[Stored items]
┄┄┄┄┄┄┄┄┄┄
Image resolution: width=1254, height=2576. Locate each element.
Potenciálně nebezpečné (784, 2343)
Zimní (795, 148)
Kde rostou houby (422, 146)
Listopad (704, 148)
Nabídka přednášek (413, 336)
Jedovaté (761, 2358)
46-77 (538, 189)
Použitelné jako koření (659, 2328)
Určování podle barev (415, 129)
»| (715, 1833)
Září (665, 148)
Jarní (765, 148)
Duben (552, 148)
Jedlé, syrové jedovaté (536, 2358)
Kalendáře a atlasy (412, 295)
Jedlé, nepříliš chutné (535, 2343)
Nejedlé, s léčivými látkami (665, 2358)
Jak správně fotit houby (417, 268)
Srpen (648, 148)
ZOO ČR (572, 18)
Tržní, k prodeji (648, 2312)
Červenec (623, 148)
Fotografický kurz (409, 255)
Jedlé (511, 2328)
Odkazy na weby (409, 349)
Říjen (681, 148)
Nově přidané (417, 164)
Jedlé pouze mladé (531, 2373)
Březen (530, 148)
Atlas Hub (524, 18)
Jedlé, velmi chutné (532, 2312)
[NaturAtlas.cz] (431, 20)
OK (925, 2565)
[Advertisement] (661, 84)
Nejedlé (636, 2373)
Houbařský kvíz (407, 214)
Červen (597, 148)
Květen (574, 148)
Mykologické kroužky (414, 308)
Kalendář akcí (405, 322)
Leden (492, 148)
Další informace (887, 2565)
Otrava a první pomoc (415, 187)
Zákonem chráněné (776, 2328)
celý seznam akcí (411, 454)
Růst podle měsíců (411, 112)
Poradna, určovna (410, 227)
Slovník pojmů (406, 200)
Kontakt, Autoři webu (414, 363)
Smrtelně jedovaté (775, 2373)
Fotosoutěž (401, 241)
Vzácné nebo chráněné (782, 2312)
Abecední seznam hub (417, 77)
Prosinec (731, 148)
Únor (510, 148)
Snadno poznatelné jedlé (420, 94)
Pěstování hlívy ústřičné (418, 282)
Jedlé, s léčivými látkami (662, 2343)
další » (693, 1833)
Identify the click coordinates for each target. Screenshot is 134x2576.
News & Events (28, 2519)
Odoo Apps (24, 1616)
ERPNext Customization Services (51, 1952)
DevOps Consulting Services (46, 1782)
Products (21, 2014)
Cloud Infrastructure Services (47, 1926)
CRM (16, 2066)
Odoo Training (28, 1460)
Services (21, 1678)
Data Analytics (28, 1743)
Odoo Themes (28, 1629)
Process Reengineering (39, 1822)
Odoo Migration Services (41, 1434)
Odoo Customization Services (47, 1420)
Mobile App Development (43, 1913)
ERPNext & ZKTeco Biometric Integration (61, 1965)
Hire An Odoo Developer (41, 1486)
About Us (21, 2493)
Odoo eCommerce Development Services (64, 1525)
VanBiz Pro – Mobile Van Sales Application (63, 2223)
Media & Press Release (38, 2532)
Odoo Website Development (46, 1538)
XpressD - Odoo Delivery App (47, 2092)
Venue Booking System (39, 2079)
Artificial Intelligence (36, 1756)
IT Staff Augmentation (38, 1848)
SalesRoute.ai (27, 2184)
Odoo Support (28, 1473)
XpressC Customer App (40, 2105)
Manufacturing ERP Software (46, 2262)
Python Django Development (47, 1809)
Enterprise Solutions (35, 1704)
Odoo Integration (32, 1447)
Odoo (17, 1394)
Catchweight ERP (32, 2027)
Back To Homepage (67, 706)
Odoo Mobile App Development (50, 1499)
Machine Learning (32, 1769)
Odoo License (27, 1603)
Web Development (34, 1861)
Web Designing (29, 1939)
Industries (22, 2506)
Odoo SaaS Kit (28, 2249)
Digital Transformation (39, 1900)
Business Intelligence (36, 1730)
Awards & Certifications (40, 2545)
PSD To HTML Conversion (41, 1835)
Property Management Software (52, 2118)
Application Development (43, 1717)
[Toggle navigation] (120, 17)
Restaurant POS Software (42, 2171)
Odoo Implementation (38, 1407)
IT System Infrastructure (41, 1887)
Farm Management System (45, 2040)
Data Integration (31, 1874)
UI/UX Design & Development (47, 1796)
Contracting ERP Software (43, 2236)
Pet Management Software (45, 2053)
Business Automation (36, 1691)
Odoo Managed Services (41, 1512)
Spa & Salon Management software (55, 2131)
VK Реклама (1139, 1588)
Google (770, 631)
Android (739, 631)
┄┄┄┄┄┄┄┄┄┄
Copy all data exactly, start to finish.

[Completed exercise]
Image resolution: width=1254, height=2576. Locate each element.
Potenciálně nebezpečné (784, 2343)
Zimní (795, 148)
Kde rostou houby (422, 146)
Listopad (704, 148)
Nabídka přednášek (413, 336)
Jedovaté (761, 2358)
46-77 (538, 189)
Použitelné jako koření (659, 2328)
Určování podle barev (415, 129)
»| (715, 1833)
Září (665, 148)
Jarní (765, 148)
Duben (552, 148)
Jedlé, syrové jedovaté (536, 2358)
Kalendáře a atlasy (412, 295)
Jedlé, nepříliš chutné (535, 2343)
Nejedlé, s léčivými látkami (665, 2358)
Jak správně fotit houby (417, 268)
Srpen (648, 148)
ZOO ČR (572, 18)
Tržní, k prodeji (648, 2312)
Červenec (623, 148)
Fotografický kurz (409, 255)
Jedlé (511, 2328)
Odkazy na weby (409, 349)
Říjen (681, 148)
Nově přidané (417, 164)
Jedlé pouze mladé (531, 2373)
Březen (530, 148)
Atlas Hub (524, 18)
Jedlé, velmi chutné (532, 2312)
[NaturAtlas.cz] (431, 20)
OK (925, 2565)
[Advertisement] (661, 84)
Nejedlé (636, 2373)
Houbařský kvíz (407, 214)
Červen (597, 148)
Květen (574, 148)
Mykologické kroužky (414, 308)
Kalendář akcí (405, 322)
Leden (492, 148)
Další informace (887, 2565)
Otrava a první pomoc (415, 187)
Zákonem chráněné (776, 2328)
celý seznam akcí (411, 454)
Růst podle měsíců (411, 112)
Poradna, určovna (410, 227)
Slovník pojmů (406, 200)
Kontakt, Autoři webu (414, 363)
Smrtelně jedovaté (775, 2373)
Fotosoutěž (401, 241)
Vzácné nebo chráněné (782, 2312)
Abecední seznam hub (417, 77)
Prosinec (731, 148)
Únor (510, 148)
Snadno poznatelné jedlé (420, 94)
Pěstování hlívy ústřičné (418, 282)
Jedlé, s léčivými látkami (662, 2343)
další » (693, 1833)
Identify the click coordinates for each target. Screenshot is 134x2576.
News & Events (28, 2519)
Odoo Apps (24, 1616)
ERPNext Customization Services (51, 1952)
DevOps Consulting Services (46, 1782)
Products (21, 2014)
Cloud Infrastructure Services (47, 1926)
CRM (16, 2066)
Odoo Training (28, 1460)
Services (21, 1678)
Data Analytics (28, 1743)
Odoo Themes (28, 1629)
Process Reengineering (39, 1822)
Odoo Migration Services (41, 1434)
Odoo Customization Services (47, 1420)
Mobile App Development (43, 1913)
ERPNext & ZKTeco Biometric Integration (61, 1965)
Hire An Odoo Developer (41, 1486)
About Us (21, 2493)
Odoo eCommerce Development Services (64, 1525)
VanBiz Pro – Mobile Van Sales Application (63, 2223)
Media & Press Release (38, 2532)
Odoo Website Development (46, 1538)
XpressD - Odoo Delivery App (47, 2092)
Venue Booking System (39, 2079)
Artificial Intelligence (36, 1756)
IT Staff Augmentation (38, 1848)
SalesRoute.ai (27, 2184)
Odoo Support (28, 1473)
XpressC Customer App (40, 2105)
Manufacturing ERP Software (46, 2262)
Python Django Development (47, 1809)
Enterprise Solutions (35, 1704)
Odoo Integration (32, 1447)
Odoo (17, 1394)
Catchweight ERP (32, 2027)
Back To Homepage (67, 706)
Odoo Mobile App Development (50, 1499)
Machine Learning (32, 1769)
Odoo License (27, 1603)
Web Development (34, 1861)
Web Designing (29, 1939)
Industries (22, 2506)
Odoo SaaS Kit (28, 2249)
Digital Transformation (39, 1900)
Business Intelligence (36, 1730)
Awards & Certifications (40, 2545)
PSD To HTML Conversion (41, 1835)
Property Management Software (52, 2118)
Application Development (43, 1717)
[Toggle navigation] (120, 17)
Restaurant POS Software (42, 2171)
Odoo Implementation (38, 1407)
IT System Infrastructure (41, 1887)
Farm Management System (45, 2040)
Data Integration (31, 1874)
UI/UX Design & Development (47, 1796)
Contracting ERP Software (43, 2236)
Pet Management Software (45, 2053)
Business Automation (36, 1691)
Odoo Managed Services (41, 1512)
Spa & Salon Management software (55, 2131)
VK Реклама (1139, 1588)
Google (770, 631)
Android (739, 631)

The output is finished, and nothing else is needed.